• _Try it_
Identify, in the records below, every line where the string "click" appears, and copy each such line.

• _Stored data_
────────

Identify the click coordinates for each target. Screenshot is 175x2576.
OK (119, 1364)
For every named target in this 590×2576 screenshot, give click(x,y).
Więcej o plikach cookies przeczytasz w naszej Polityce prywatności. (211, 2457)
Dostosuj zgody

────────

• _Finished task_
Identify the click coordinates for each target. Screenshot is 175x2576.
For every named target in this 590×2576 screenshot, give click(x,y).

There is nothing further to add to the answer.